What is expected - Go through the material under this sentence. Return every line holding "output".

Working data -
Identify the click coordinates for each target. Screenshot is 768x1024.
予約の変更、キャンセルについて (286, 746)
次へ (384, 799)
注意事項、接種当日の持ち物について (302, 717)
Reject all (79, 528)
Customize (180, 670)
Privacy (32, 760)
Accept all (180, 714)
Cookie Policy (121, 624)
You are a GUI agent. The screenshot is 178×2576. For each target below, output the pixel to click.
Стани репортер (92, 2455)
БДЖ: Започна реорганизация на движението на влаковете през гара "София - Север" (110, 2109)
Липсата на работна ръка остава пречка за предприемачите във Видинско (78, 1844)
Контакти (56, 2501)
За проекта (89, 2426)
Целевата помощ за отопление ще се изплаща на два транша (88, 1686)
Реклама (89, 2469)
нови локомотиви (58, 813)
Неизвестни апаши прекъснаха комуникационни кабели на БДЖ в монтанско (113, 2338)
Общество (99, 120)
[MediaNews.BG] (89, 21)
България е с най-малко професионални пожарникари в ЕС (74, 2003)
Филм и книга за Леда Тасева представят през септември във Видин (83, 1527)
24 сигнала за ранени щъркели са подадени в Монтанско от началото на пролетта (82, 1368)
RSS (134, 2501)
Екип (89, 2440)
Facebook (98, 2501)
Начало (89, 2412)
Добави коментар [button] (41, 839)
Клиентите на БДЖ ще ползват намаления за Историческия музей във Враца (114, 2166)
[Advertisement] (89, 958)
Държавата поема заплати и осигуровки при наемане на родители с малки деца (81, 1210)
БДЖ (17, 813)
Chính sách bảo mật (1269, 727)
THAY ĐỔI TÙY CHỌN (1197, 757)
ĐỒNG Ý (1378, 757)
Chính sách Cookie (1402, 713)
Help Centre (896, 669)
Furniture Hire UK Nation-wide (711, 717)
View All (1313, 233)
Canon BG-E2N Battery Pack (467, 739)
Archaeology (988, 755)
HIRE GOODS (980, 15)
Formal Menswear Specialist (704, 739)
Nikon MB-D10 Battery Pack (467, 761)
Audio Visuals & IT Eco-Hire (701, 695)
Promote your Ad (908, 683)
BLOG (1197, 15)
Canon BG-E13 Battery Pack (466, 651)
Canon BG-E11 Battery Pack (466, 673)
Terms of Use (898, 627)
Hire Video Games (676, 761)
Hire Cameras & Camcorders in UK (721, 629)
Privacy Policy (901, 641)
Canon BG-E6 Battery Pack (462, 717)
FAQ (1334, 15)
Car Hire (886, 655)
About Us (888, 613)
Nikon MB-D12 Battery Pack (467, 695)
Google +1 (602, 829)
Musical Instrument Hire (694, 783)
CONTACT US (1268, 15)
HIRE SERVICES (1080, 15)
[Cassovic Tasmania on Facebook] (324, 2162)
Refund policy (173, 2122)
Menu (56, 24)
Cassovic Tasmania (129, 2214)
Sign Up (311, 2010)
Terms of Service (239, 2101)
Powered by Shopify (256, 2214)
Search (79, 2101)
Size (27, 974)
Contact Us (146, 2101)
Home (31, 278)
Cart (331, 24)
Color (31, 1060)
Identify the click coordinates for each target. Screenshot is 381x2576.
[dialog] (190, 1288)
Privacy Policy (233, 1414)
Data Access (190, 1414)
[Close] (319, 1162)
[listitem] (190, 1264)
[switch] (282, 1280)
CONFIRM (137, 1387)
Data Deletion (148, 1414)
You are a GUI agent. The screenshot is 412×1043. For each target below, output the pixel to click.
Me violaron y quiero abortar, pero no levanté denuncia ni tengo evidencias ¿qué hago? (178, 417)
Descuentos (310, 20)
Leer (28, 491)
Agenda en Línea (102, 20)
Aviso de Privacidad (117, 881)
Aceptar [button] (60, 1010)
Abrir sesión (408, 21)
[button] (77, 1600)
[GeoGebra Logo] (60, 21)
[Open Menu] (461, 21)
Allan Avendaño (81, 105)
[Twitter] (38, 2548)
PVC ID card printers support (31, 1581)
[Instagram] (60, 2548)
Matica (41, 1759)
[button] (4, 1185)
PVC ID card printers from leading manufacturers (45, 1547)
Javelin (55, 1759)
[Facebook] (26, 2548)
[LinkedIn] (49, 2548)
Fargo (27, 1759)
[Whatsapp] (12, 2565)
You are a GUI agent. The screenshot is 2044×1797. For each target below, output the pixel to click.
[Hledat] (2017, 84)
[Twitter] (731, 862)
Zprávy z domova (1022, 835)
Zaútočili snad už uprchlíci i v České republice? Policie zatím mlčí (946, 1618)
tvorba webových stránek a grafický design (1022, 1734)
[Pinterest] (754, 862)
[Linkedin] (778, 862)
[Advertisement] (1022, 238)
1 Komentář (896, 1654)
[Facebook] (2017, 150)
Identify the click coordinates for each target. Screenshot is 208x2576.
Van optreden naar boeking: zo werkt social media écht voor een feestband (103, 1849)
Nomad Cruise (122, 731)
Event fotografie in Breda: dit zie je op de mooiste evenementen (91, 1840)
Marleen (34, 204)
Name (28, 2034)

Worked solution -
You are a GUI agent. The screenshot is 178×2576. For each target below, output the pixel to click.
You are a GUI agent. The screenshot is 412×1043. For each target below, output the pixel to click.
You are a GUI agent. The screenshot is 2044×1797. For each target below, output the pixel to click.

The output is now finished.